Formula 1, Grosjean riemerge dal rogo del Bahrain

Il pilota francese è uscito illeso dal pauroso incidente che l'ha visto coinvolto nel primo giro sul tracciato del Sakhir. Fondamentale è stato il dispositivo di sicurezza chiamato halo

Te li immagini invincibili, ma poi arrivano gare come quella del Bahrain a riportarti alla realtà. Attimi di paura e un primo giro da brividi a ricordarti quanto sia labile il confine tra questo sport e la tragedia. E ora per Romain Grosjean è più chiaro che mai. Dopo un contatto con Daniil Kvyat, il francese è uscito di pista andando a impattare contro le barriere di curva 3. Da lì un’esplosione terribile, si è temuto il peggio. La regia ha staccato le immagini dal luogo dell’incidente per qualche minuto, per poi inquadrare solo successivamente Grosjean illeso nella vettura del personale medico. Per tutti un sospiro di sollievo.
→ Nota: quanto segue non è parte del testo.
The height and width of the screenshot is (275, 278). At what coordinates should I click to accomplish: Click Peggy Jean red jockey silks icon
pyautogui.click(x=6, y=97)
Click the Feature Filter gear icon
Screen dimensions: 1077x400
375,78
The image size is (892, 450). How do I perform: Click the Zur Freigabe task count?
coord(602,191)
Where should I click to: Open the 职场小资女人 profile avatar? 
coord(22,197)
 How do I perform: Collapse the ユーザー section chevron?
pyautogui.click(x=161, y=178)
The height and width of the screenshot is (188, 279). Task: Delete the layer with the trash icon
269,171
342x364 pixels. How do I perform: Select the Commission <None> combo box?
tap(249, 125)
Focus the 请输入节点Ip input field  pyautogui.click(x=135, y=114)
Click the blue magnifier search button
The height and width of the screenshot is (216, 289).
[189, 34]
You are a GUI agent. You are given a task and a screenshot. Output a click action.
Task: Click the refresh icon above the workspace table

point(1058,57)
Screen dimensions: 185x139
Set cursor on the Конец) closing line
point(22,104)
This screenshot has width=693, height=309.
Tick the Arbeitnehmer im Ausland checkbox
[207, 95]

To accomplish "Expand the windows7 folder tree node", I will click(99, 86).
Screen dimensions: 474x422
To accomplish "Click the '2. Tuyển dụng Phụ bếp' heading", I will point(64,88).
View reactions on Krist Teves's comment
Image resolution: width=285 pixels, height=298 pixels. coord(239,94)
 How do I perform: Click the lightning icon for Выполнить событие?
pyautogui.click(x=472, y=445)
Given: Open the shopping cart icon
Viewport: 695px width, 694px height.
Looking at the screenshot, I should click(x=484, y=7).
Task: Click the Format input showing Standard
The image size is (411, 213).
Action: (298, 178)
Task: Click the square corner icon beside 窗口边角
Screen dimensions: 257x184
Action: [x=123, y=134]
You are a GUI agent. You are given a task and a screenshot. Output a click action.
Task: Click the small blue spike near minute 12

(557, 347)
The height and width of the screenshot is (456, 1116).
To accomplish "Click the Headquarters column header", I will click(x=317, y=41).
La dinamica dell’incidente

Allo scattare del Gran Premio del Bahrain, mentre i piloti davanti sono riusciti a sfilare senza problemi, la Haas di Grosjean è rimasta coinvolta nel “dribbling” delle retrovie. Il francese, non trovando spazio sulla sinistra, ha sterzato improvvisamente nella direzione opposta, toccando con la posteriore destra l’Alpha Tauri di Kvyat. E’ schizzato a una velocità di 221 km/h contro il guard rail. La sua  VF-20 si è letteralmente spezzata in due, all’altezza del serbatoio. Inevitabile l’esplosione, con il retrotreno rimasto nella via di fuga e la parte anteriore incastrata nella barriera. Impeccabile la lucidità e la velocità di reazione di Romain che è riuscito a liberarsi dalle lamiere dopo 28 secondi tra le fiamme. Così come è stato provvidenziale l’intervento immediato di Alan Van der Merwe, ex pilota e uomo della medical car, che insieme al personale FIA ha aiutato il francese a riemergere tempestivamente da quel rogo spaventoso. Un ruolo fondamentale in questa storia hanno anche avuto i dispositivi di sicurezza, tra tutti l’halo, il sistema HANS, la cellula di sopravvivenza e la tuta ignifuga.

Che cosa è l’halo

Negli ultimi anni la FIA si è spesa molto a favore dei dispositivi di sicurezza per ridurre al minimo i rischi in cui incorre un pilota in caso di incidente. Argomento di grande discussione è da tempo l’halo, un sistema di protezione per la testa dei piloti nell’abitacolo delle monoposto, introdotto ufficialmente dalla Federazione Internazionale nel 2018. E’ composto da una staffa in titanio che si congiunge in tre punti al telaio della vettura. Questo dispositivo ad aureola ha protetto e salvato la vita a Romain Grosjean, facendogli letteralmente da scudo alla testa, che altrimenti sarebbe andata a impattare contro la barriera. Ed è chiaro che, in assenza di questa soluzione, oggi avremmo raccontato una storia ben diversa.

Il pensiero a Jules Bianchi

Quando si parla di halo il pensiero porta inevitabilmente alla mente il ricordo di Jules Bianchi. Era il GP di Suzuka 2014, quando Jules rimase coinvolto in un terribile incidente. Perse il controllo della sua Marussia e andò a impattare contro una gru, che si trovava a bordo pista per rimuovere la vettura di Adrian Sutil incidentata nei giri precedenti. Morì il 17 luglio 2015, dopo 9 mesi di coma. La scomparsa della giovane promessa della Ferrari Driver Academy pose le basi per perfezionare ulteriormente il livello di sicurezza in pista e sulle vetture e portò all’introduzione del cupolino come strumento di protezione per limitare il più possibile le conseguenze che un impatto violento sul casco può avere. Una rivoluzione che scatenò non poche critiche, tra tutti la voce più pesante fu quella di Niki Lauda che affermò che l’halo avrebbe snaturato completamente il DNA della Formula 1. Polemiche a parte di chi, nel mondo della F1, tende a glorificare il rischio, l’incidente del Bahrain dovrebbe mettere un punto definitivo sulla diatriba halo. O così si spera!